──────── INPUT FOR THIS TASK ────────
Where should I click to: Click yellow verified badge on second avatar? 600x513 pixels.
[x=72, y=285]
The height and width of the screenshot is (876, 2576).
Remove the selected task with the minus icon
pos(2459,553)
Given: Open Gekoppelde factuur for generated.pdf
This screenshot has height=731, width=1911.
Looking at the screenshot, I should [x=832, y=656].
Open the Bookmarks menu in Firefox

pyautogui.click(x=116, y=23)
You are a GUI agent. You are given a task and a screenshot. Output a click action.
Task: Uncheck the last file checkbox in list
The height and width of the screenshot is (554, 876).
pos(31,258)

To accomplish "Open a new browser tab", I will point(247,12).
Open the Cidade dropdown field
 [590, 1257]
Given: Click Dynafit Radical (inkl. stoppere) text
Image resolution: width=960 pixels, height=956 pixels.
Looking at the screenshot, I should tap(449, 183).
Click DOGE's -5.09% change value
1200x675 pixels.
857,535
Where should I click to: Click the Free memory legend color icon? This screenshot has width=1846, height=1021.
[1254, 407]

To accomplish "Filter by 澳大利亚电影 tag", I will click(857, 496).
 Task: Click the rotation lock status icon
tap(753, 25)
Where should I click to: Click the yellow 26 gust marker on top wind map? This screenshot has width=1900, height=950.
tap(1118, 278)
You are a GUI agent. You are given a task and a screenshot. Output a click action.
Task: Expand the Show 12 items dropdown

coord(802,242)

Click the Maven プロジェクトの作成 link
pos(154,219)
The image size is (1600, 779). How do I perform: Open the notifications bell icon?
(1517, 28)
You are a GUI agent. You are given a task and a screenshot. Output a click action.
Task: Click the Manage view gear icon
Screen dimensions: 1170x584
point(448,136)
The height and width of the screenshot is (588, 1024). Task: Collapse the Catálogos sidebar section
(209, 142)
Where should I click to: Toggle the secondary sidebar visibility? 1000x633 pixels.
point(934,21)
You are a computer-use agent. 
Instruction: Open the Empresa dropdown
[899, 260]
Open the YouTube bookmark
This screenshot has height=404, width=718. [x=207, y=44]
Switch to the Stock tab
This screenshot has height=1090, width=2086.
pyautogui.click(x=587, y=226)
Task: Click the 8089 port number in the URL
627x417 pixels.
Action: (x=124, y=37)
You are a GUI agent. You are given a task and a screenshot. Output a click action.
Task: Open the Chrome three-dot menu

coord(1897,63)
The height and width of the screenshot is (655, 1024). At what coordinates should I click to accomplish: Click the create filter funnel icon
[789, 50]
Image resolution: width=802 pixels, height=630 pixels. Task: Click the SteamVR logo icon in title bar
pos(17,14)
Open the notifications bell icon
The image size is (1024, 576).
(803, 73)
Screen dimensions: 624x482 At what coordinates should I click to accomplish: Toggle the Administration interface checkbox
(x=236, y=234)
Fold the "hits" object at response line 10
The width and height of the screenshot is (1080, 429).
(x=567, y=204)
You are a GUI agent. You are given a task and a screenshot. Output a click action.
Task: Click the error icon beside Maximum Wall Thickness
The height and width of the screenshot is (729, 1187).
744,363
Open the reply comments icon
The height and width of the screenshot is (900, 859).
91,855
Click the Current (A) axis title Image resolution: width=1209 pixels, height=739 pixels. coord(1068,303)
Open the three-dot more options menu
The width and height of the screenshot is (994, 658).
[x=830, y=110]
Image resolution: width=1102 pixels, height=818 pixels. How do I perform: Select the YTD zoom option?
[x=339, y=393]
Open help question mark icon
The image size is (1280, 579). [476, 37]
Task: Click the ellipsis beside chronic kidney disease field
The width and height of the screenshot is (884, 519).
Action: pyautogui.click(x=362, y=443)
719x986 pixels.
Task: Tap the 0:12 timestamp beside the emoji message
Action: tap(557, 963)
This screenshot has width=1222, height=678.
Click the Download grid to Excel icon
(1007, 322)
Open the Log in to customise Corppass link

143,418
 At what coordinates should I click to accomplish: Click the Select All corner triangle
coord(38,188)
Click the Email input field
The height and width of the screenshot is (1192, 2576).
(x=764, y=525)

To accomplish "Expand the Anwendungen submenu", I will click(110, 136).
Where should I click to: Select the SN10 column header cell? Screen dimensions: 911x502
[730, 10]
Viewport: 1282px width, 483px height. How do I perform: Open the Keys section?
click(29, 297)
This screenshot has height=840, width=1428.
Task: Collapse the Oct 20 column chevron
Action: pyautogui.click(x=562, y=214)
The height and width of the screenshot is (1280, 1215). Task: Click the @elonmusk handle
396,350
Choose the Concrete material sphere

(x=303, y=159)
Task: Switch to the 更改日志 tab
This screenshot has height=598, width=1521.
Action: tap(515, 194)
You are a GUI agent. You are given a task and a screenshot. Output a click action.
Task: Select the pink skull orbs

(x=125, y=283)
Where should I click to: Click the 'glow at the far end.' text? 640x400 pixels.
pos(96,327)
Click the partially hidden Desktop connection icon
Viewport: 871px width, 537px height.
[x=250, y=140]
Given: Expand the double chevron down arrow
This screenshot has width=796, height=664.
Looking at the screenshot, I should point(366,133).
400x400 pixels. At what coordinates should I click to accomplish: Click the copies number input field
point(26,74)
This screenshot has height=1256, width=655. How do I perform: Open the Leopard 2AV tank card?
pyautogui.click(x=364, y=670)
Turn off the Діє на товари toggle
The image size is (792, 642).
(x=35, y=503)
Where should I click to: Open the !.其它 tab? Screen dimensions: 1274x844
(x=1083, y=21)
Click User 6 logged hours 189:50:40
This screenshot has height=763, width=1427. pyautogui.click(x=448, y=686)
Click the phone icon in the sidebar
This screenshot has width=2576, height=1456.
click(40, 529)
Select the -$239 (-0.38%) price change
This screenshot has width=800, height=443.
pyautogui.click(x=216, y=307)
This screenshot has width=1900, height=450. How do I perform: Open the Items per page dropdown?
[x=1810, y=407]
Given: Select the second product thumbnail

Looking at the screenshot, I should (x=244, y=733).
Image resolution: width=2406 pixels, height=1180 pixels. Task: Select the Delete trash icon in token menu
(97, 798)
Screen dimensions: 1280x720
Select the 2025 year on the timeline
────────
(EXERCISE):
Please copy the listing above line for line, with no changes.

(RESPONSE):
Where should I click to: Click yellow verified badge on second avatar? 600x513 pixels.
[x=72, y=285]
The height and width of the screenshot is (876, 2576).
Remove the selected task with the minus icon
pos(2459,553)
Given: Open Gekoppelde factuur for generated.pdf
This screenshot has height=731, width=1911.
Looking at the screenshot, I should [x=832, y=656].
Open the Bookmarks menu in Firefox

pyautogui.click(x=116, y=23)
You are a GUI agent. You are given a task and a screenshot. Output a click action.
Task: Uncheck the last file checkbox in list
The height and width of the screenshot is (554, 876).
pos(31,258)

To accomplish "Open a new browser tab", I will point(247,12).
Open the Cidade dropdown field
 [590, 1257]
Given: Click Dynafit Radical (inkl. stoppere) text
Image resolution: width=960 pixels, height=956 pixels.
Looking at the screenshot, I should tap(449, 183).
Click DOGE's -5.09% change value
1200x675 pixels.
857,535
Where should I click to: Click the Free memory legend color icon? This screenshot has width=1846, height=1021.
[1254, 407]

To accomplish "Filter by 澳大利亚电影 tag", I will click(857, 496).
 Task: Click the rotation lock status icon
tap(753, 25)
Where should I click to: Click the yellow 26 gust marker on top wind map? This screenshot has width=1900, height=950.
tap(1118, 278)
You are a GUI agent. You are given a task and a screenshot. Output a click action.
Task: Expand the Show 12 items dropdown

coord(802,242)

Click the Maven プロジェクトの作成 link
pos(154,219)
The image size is (1600, 779). How do I perform: Open the notifications bell icon?
(1517, 28)
You are a GUI agent. You are given a task and a screenshot. Output a click action.
Task: Click the Manage view gear icon
Screen dimensions: 1170x584
point(448,136)
The height and width of the screenshot is (588, 1024). Task: Collapse the Catálogos sidebar section
(209, 142)
Where should I click to: Toggle the secondary sidebar visibility? 1000x633 pixels.
point(934,21)
You are a computer-use agent. 
Instruction: Open the Empresa dropdown
[899, 260]
Open the YouTube bookmark
This screenshot has height=404, width=718. [x=207, y=44]
Switch to the Stock tab
This screenshot has height=1090, width=2086.
pyautogui.click(x=587, y=226)
Task: Click the 8089 port number in the URL
627x417 pixels.
Action: (x=124, y=37)
You are a GUI agent. You are given a task and a screenshot. Output a click action.
Task: Open the Chrome three-dot menu

coord(1897,63)
The height and width of the screenshot is (655, 1024). At what coordinates should I click to accomplish: Click the create filter funnel icon
[789, 50]
Image resolution: width=802 pixels, height=630 pixels. Task: Click the SteamVR logo icon in title bar
pos(17,14)
Open the notifications bell icon
The image size is (1024, 576).
(803, 73)
Screen dimensions: 624x482 At what coordinates should I click to accomplish: Toggle the Administration interface checkbox
(x=236, y=234)
Fold the "hits" object at response line 10
The width and height of the screenshot is (1080, 429).
(x=567, y=204)
You are a GUI agent. You are given a task and a screenshot. Output a click action.
Task: Click the error icon beside Maximum Wall Thickness
The height and width of the screenshot is (729, 1187).
744,363
Open the reply comments icon
The height and width of the screenshot is (900, 859).
91,855
Click the Current (A) axis title Image resolution: width=1209 pixels, height=739 pixels. coord(1068,303)
Open the three-dot more options menu
The width and height of the screenshot is (994, 658).
[x=830, y=110]
Image resolution: width=1102 pixels, height=818 pixels. How do I perform: Select the YTD zoom option?
[x=339, y=393]
Open help question mark icon
The image size is (1280, 579). [476, 37]
Task: Click the ellipsis beside chronic kidney disease field
The width and height of the screenshot is (884, 519).
Action: pyautogui.click(x=362, y=443)
719x986 pixels.
Task: Tap the 0:12 timestamp beside the emoji message
Action: tap(557, 963)
This screenshot has width=1222, height=678.
Click the Download grid to Excel icon
(1007, 322)
Open the Log in to customise Corppass link

143,418
 At what coordinates should I click to accomplish: Click the Select All corner triangle
coord(38,188)
Click the Email input field
The height and width of the screenshot is (1192, 2576).
(x=764, y=525)

To accomplish "Expand the Anwendungen submenu", I will click(110, 136).
Where should I click to: Select the SN10 column header cell? Screen dimensions: 911x502
[730, 10]
Viewport: 1282px width, 483px height. How do I perform: Open the Keys section?
click(29, 297)
This screenshot has height=840, width=1428.
Task: Collapse the Oct 20 column chevron
Action: pyautogui.click(x=562, y=214)
The height and width of the screenshot is (1280, 1215). Task: Click the @elonmusk handle
396,350
Choose the Concrete material sphere

(x=303, y=159)
Task: Switch to the 更改日志 tab
This screenshot has height=598, width=1521.
Action: tap(515, 194)
You are a GUI agent. You are given a task and a screenshot. Output a click action.
Task: Select the pink skull orbs

(x=125, y=283)
Where should I click to: Click the 'glow at the far end.' text? 640x400 pixels.
pos(96,327)
Click the partially hidden Desktop connection icon
Viewport: 871px width, 537px height.
[x=250, y=140]
Given: Expand the double chevron down arrow
This screenshot has width=796, height=664.
Looking at the screenshot, I should point(366,133).
400x400 pixels. At what coordinates should I click to accomplish: Click the copies number input field
point(26,74)
This screenshot has height=1256, width=655. How do I perform: Open the Leopard 2AV tank card?
pyautogui.click(x=364, y=670)
Turn off the Діє на товари toggle
The image size is (792, 642).
(x=35, y=503)
Where should I click to: Open the !.其它 tab? Screen dimensions: 1274x844
(x=1083, y=21)
Click User 6 logged hours 189:50:40
This screenshot has height=763, width=1427. pyautogui.click(x=448, y=686)
Click the phone icon in the sidebar
This screenshot has width=2576, height=1456.
click(40, 529)
Select the -$239 (-0.38%) price change
This screenshot has width=800, height=443.
pyautogui.click(x=216, y=307)
This screenshot has width=1900, height=450. How do I perform: Open the Items per page dropdown?
[x=1810, y=407]
Given: Select the second product thumbnail

Looking at the screenshot, I should (x=244, y=733).
Image resolution: width=2406 pixels, height=1180 pixels. Task: Select the Delete trash icon in token menu
(97, 798)
Screen dimensions: 1280x720
Select the 2025 year on the timeline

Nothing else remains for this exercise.